>> Begin

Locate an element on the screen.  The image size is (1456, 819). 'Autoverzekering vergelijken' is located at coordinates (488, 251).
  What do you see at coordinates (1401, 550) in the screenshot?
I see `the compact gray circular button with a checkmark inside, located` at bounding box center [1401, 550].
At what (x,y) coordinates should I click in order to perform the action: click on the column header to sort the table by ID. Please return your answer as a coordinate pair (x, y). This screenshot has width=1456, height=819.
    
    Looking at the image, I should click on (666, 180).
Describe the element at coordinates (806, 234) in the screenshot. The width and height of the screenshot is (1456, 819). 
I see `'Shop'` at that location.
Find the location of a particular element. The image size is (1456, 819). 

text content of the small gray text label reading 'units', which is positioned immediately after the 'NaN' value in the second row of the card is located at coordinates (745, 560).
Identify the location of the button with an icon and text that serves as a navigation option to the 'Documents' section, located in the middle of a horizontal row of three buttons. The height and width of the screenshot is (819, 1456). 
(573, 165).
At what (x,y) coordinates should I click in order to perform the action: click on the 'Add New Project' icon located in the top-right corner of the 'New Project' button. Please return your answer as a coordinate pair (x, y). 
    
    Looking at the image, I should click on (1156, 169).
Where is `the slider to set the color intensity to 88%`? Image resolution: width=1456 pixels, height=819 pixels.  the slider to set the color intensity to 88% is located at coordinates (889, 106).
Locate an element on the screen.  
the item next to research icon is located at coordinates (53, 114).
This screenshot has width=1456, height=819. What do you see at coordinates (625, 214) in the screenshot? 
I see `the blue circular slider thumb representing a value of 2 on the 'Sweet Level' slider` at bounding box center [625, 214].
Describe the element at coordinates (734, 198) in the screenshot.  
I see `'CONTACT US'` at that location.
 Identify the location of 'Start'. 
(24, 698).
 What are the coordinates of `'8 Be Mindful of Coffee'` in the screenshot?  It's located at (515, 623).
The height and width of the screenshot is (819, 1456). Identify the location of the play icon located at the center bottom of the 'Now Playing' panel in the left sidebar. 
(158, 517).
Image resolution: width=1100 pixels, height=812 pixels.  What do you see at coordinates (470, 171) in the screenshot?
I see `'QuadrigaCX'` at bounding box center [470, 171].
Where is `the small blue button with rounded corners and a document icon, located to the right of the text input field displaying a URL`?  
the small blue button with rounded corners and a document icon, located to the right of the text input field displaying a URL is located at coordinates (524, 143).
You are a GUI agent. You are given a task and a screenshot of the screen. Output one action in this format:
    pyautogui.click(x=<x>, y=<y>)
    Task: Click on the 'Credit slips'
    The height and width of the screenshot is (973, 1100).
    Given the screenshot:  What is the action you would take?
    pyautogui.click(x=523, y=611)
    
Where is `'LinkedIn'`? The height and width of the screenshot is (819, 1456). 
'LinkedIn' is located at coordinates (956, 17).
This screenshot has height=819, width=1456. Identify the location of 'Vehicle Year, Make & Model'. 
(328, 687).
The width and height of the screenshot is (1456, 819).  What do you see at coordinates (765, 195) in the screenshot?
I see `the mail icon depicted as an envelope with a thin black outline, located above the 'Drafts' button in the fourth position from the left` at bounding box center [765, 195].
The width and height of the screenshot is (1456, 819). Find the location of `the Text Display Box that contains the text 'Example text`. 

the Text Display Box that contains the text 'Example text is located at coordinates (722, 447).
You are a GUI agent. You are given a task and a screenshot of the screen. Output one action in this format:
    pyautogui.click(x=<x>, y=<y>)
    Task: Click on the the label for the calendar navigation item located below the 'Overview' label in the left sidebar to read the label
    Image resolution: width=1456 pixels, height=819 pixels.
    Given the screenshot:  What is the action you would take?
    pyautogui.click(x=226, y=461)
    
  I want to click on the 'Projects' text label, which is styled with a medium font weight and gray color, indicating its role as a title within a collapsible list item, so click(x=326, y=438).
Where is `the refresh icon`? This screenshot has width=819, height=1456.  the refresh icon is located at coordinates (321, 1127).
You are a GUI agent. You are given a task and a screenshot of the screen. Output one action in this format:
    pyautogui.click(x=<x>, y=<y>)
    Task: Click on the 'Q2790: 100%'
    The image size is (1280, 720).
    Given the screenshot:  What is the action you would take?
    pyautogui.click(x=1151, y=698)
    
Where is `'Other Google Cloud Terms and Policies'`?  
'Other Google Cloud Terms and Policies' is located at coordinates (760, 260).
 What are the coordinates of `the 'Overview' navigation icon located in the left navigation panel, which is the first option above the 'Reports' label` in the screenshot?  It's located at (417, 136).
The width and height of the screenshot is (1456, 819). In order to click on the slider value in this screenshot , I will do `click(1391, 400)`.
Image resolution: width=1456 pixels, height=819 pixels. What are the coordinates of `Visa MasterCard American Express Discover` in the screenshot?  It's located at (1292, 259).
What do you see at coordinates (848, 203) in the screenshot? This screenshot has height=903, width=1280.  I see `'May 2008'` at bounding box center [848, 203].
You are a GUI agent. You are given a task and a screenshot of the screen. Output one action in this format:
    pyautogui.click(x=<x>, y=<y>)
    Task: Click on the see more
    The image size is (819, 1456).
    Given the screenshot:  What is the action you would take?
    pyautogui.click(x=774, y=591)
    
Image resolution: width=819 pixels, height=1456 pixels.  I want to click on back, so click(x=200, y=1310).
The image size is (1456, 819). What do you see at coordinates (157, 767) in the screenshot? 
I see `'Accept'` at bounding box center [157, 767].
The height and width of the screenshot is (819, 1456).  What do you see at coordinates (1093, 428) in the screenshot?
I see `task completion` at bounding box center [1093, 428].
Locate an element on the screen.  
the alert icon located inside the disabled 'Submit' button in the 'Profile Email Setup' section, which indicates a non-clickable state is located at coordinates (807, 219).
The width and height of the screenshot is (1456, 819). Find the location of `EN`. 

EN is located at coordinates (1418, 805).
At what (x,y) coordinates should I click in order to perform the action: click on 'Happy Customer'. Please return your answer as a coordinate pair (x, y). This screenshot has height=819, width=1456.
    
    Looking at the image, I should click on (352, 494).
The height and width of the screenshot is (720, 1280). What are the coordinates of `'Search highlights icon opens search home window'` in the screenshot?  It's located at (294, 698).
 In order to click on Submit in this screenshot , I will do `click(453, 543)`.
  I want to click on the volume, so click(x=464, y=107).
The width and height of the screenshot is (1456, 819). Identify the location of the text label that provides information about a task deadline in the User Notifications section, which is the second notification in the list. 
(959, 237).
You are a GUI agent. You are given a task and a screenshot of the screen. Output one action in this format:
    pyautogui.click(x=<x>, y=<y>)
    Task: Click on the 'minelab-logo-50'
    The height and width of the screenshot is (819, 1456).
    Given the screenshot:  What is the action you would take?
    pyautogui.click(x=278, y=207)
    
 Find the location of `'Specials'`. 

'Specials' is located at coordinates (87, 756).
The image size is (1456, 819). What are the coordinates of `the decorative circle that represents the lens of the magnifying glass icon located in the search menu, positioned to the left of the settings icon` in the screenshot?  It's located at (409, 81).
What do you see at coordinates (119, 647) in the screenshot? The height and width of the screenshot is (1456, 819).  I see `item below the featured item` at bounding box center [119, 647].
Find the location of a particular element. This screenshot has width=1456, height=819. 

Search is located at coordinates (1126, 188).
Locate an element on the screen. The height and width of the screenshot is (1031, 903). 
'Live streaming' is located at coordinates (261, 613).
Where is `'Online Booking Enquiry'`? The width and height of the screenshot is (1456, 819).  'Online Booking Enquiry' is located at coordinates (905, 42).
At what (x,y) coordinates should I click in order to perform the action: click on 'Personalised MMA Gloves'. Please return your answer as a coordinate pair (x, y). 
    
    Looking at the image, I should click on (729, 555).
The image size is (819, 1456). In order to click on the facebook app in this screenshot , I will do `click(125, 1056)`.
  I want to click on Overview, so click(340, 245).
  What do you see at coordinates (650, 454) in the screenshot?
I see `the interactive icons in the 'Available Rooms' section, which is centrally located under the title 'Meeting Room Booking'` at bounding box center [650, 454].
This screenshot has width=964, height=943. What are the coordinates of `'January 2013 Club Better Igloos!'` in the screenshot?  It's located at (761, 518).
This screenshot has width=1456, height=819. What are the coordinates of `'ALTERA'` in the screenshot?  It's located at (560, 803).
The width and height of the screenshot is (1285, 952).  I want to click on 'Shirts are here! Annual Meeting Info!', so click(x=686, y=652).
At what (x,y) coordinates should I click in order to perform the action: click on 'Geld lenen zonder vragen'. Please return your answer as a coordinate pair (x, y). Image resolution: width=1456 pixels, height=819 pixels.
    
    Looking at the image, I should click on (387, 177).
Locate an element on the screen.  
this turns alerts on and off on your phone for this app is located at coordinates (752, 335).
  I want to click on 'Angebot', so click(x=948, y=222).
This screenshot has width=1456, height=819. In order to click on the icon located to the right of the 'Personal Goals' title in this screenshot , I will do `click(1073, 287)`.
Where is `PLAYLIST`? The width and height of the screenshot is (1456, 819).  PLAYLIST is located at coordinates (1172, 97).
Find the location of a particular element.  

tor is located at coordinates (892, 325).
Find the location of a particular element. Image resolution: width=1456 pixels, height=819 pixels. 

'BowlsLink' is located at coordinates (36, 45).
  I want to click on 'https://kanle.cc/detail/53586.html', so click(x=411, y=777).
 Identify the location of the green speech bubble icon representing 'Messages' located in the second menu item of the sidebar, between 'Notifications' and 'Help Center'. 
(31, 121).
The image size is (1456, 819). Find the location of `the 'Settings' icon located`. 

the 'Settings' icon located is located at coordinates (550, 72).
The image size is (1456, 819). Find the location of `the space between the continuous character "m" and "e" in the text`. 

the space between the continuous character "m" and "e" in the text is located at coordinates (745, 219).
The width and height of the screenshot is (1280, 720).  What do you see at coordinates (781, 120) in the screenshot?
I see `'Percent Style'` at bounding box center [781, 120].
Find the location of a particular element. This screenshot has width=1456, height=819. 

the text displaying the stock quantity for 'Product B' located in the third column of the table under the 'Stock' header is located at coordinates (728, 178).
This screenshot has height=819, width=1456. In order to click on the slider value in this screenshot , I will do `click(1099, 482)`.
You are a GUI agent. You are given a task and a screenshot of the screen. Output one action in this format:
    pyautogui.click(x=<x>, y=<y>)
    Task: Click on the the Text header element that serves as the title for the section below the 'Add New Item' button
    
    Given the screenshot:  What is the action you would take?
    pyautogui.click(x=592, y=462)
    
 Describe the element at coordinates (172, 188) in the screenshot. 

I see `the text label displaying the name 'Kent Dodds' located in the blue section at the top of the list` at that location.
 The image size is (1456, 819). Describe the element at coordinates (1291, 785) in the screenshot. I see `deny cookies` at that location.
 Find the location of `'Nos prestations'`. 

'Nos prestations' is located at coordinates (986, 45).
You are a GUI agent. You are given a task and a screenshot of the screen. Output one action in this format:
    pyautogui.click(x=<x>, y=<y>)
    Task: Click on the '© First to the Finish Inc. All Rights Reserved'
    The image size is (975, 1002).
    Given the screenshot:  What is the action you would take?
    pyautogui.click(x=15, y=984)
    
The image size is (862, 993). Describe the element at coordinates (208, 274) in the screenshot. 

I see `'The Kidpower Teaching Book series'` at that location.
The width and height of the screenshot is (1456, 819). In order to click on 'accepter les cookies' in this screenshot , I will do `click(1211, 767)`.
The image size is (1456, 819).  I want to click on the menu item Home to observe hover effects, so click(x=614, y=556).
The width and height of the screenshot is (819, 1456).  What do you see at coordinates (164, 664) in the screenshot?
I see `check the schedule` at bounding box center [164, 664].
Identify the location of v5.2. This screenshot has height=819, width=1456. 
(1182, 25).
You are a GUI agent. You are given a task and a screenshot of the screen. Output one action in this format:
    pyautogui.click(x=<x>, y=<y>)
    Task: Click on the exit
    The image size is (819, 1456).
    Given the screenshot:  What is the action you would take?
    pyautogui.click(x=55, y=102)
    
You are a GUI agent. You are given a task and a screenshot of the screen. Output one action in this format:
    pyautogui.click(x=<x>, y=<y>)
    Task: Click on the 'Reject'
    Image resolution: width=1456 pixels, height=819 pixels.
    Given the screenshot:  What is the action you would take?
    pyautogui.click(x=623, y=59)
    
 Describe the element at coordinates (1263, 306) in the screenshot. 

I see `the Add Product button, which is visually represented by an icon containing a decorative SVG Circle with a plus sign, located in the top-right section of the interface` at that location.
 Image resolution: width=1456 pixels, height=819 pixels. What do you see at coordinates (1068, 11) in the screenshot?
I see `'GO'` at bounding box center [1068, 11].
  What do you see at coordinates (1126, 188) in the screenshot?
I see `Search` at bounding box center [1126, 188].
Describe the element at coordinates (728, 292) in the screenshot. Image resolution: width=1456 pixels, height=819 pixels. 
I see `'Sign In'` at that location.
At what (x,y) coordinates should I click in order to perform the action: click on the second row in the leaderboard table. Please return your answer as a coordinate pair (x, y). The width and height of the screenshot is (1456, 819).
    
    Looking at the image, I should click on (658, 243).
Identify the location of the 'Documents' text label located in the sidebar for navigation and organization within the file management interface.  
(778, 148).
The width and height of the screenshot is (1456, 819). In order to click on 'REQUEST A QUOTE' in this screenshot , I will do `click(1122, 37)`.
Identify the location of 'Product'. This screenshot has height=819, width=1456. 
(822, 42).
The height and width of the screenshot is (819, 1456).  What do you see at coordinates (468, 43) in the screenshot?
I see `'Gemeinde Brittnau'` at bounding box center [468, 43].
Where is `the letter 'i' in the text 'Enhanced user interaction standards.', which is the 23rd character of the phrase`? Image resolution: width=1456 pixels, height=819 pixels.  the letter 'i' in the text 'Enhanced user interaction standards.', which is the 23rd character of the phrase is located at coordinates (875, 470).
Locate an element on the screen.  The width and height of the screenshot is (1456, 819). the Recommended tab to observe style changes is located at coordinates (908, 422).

>> End

> [Exercise brief]
Please recast the items that start at the line containing "Identify the location of v5.2." and end after the line containing "(1182, 25)." as a two-column CSV with the headers text and answer. Give one row per item, put each field in quotation marks, and replace line breaks with spaces.

> [Finished task]
text,answer
"Identify the location of v5.2. This screenshot has height=819, width=1456.","(1182, 25)."